Software engineering offers the most concrete productivity evidence. AI-assisted development tools have produced well-documented gains in professional output — with the most striking finding being that junior practitioners often see the largest improvements, because AI provides a scaffolding that accelerates their learning curve. The pattern is consistent: AI didn't replace developers. It shifted their work toward higher-order thinking — architecture, design decisions, code review — while AI handled more of the implementation. The leverage line, with real numbers behind it, in a knowledge profession that shares more structural similarities with legal practice than most lawyers realize.

Financial services has been forced, by the nature of its regulatory environment and the consequences of autonomous system failures, to develop governance frameworks for AI agents making consequential decisions. Algorithmic accountability, audit trail requirements, explainability standards, and human oversight protocols — the banking and insurance industries have navigated these questions under regulatory pressure that legal is only beginning to encounter. The frameworks they've built aren't directly transferable, but the principles are. And the legal profession doesn't have to develop them from scratch.

Each of these parallels deserves deeper exploration, and I intend to give them that in future essays. For now, the point is straightforward: law firms that only watch their own industry for signals about where AI is heading are missing the most useful data. The most instructive lessons about how agentic AI will reshape knowledge work are coming from professions that started the journey earlier — and are far enough along to have real results, real failures, and real governance frameworks to learn from.

Where this leaves us

The state of agentic AI in legal in March 2026 is exactly what you'd expect at an inflection point: enormous potential, uneven execution, legitimate risks, and a widening gap between firms that are building the infrastructure to support these tools and firms that are watching from the sidelines.

The pattern from every essay in this series holds. The technology is not the bottleneck. The infrastructure is. Agentic AI doesn't reduce the need for connected systems, structured data, and standardized workflows. It intensifies it. An autonomous agent operating in a fragmented environment isn't just ineffective. It's potentially dangerous — making decisions based on incomplete information, executing actions across disconnected systems, producing work product that no one can fully trace or audit.

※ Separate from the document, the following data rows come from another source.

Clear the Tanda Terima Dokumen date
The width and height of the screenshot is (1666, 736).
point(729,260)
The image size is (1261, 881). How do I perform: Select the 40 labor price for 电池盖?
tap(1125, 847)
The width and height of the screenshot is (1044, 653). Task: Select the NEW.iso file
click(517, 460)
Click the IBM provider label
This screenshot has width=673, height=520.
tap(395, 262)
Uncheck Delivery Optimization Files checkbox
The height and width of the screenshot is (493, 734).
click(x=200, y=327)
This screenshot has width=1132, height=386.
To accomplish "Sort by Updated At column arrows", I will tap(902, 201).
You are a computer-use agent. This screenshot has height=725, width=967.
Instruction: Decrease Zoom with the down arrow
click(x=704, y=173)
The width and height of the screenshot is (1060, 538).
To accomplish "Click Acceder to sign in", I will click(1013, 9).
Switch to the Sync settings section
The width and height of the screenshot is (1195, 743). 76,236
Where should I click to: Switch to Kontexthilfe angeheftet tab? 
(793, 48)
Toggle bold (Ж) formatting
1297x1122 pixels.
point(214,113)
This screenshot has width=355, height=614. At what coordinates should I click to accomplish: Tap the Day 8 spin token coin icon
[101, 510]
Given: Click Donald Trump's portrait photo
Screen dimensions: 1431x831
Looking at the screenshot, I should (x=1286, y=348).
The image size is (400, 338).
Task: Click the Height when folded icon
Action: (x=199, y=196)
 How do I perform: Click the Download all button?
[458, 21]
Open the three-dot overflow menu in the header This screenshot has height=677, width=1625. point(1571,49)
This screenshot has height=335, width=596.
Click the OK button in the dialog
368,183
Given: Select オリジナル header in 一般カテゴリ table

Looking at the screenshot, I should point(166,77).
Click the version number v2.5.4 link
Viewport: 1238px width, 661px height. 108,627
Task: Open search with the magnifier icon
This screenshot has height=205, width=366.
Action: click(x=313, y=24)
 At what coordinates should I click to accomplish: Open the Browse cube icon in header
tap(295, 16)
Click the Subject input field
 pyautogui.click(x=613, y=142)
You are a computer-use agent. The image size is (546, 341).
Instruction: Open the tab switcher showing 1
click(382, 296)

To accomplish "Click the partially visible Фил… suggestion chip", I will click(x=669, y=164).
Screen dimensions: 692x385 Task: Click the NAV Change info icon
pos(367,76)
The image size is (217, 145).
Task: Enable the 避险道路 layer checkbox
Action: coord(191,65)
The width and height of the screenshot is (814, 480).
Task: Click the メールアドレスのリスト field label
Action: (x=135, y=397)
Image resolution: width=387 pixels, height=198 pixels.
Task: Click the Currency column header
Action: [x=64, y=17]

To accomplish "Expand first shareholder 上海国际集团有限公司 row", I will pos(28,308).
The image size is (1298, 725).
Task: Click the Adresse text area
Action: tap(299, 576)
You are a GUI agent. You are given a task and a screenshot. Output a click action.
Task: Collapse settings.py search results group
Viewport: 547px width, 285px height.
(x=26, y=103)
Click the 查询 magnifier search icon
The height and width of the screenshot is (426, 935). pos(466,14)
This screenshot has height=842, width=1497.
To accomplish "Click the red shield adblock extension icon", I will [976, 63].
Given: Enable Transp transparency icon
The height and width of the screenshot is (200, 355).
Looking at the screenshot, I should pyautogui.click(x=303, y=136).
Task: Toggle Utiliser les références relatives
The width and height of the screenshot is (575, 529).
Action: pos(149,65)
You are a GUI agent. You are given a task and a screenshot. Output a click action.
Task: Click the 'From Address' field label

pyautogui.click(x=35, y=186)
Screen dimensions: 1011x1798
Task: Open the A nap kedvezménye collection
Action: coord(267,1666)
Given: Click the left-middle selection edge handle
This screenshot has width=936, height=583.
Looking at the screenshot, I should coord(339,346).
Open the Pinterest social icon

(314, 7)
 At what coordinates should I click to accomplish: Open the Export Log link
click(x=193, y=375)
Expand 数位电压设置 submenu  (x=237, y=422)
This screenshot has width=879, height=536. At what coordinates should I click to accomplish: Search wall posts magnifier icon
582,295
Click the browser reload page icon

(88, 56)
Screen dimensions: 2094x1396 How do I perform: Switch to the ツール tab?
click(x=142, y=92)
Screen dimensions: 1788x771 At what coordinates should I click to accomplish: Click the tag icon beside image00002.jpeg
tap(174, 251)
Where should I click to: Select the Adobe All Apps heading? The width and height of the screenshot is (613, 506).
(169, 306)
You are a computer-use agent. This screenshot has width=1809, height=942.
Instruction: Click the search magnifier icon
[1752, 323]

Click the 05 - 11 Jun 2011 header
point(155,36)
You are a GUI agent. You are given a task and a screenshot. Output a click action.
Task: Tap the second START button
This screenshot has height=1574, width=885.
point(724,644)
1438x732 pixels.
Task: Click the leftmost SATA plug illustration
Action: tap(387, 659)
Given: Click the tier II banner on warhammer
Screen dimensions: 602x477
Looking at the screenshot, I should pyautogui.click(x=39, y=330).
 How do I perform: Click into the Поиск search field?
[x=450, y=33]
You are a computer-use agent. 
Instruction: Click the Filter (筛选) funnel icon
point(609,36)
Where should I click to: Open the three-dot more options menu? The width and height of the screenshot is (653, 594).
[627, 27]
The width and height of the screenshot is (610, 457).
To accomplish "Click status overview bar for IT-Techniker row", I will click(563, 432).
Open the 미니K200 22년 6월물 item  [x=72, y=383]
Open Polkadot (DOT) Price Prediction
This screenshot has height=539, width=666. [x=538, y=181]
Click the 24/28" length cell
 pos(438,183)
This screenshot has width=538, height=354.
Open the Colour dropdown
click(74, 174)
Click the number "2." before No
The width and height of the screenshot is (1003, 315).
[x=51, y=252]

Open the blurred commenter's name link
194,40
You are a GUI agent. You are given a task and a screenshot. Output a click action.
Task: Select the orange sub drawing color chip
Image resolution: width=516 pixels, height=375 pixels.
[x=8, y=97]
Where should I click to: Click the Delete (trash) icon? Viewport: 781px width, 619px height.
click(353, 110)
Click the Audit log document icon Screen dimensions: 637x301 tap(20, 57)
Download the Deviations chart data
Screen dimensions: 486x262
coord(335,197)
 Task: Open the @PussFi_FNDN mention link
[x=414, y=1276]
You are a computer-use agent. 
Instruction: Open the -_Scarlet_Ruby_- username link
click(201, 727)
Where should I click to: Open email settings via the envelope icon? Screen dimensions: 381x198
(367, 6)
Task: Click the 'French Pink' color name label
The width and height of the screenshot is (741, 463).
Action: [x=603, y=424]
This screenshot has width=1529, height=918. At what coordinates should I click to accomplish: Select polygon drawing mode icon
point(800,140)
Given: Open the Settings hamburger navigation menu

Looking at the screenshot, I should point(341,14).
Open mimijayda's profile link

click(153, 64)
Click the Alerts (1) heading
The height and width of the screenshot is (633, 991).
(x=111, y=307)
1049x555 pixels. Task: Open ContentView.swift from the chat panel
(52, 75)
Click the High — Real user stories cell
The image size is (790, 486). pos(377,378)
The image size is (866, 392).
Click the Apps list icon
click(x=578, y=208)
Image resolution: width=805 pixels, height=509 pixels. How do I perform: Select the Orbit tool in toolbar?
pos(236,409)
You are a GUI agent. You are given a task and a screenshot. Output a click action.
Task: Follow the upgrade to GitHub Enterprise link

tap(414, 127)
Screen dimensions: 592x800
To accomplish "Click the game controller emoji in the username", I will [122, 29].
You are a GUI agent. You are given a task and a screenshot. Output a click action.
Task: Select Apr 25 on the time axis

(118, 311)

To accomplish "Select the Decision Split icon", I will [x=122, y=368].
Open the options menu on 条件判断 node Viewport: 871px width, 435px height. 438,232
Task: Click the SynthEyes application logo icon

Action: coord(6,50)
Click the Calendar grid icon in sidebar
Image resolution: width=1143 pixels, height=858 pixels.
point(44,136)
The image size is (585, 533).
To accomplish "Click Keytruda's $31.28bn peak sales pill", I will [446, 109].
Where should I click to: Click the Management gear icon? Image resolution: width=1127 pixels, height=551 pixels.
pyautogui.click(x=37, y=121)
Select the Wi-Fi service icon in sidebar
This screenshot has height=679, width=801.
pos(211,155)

The firms that have been investing in operational maturity — connecting their systems, structuring their data, standardizing their processes, building the foundation this series has described — will find themselves positioned to adopt agentic AI effectively as it matures. The firms that deferred that work will discover that the most powerful tools in the market are useless without the infrastructure to support them.

That was true for the first wave of AI tools. For agentic systems — which are more autonomous, more interconnected, and more dependent on the quality of the data and systems around them — it is profoundly more true.

The infrastructure question is no longer theoretical. It's urgent.